The source said initial findings showed several unsafe acts on the part of the contractor, including the absence of a safety officer or first aider at the site, lack of approved safety plan, lack of safety shoes for workers, non-observance of “tag-in, tag-out” procedure and lack of NC-II certification among skilled workers hired by the contractor.
On the other hand, it cited unsafe conditions at the site such as “octopus” electrical connections, improper housekeeping, absence of safety signages, improper electrical wire lining, exposure to wet conditions, and failure to provide original electrical plan for the building.
Most likely, the contractor’s site engineer, if there was one, did not brief the workers on the existence of live wire connections prior to drilling. Whether the engineer saw the original plans for the first phase of the building, or whether the contractor actually got a copy prior to starting work, remains to be seen.
Incidentally, while the listed contractor is based in Legazpi City, the group actually prosecuting the contract is from Virac and is reportedly implementing, along with the CatSU projects, a number of multi-million contracts with the Department of Public Works and Highways (DPWH).
There are reports that several of these DPWH projects are already behind schedule, for obvious reasons.

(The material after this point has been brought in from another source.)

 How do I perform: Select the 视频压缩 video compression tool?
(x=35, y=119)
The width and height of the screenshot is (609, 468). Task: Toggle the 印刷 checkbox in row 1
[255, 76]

Still up for consideration by the Land Transportation Office (LTO) is a joint petition of two accredited driving schools in Catanduanes – The Gilgal Training Center, Inc. and Quality and Safety Driving Center Corporation – strongly opposing the intention of TESDA Cabugao School of Handicrafts and Cottage Industries to apply for the same accreditation.
According to the petitioners, TESDA-CSHCI has no appropriate facilities as prescribed by LTO Memorandum Circular No. 2019-2176 and the addition of another driving school would exceed Catanduanes’ bearing capacity, affecting the viability of the two existing driving schools and run counter to the LTO regional office’s commitment that it will no longer open additional schools in the island.
In his reply to the petition, TESDA-CSHCI administrator Elpidio Tuboro said the school is only to extend its services to the public, which it said would have the freedom to choose where to enroll for driving lessons.
He indicated that the fees to be paid to the private driving schools would discourage majority of applicants for driver’s licenses from complying with the law, although Tuboro did not cite data on the private driving schools’ fees and TESD-CSHCI’s proposed fees.
Pursuant to the cited LTO memorandum circular, applicant driving schools must have, a side from the usual permits, a bank certificate or credit line of P3 million in the name of the owner of the school.
There are also a number of facilities and equipment which the driving school must have to be accredited as one.
Let us look into whether these two private driving schools have complied with the requirements.
TREATING CONSTIPATION. An old woman went to see the doctor about her constipation.
She told him: “I haven’t moved my bowels in a week.”
The doctor said: “Have you done anything about it?”
“Well, yes, I sit in the bathroom for half an hour in the morning and again at night.”
“No,” said the doctor. “I mean, do you take anything?”
“Sure,” replied the old lady. “I take a book.”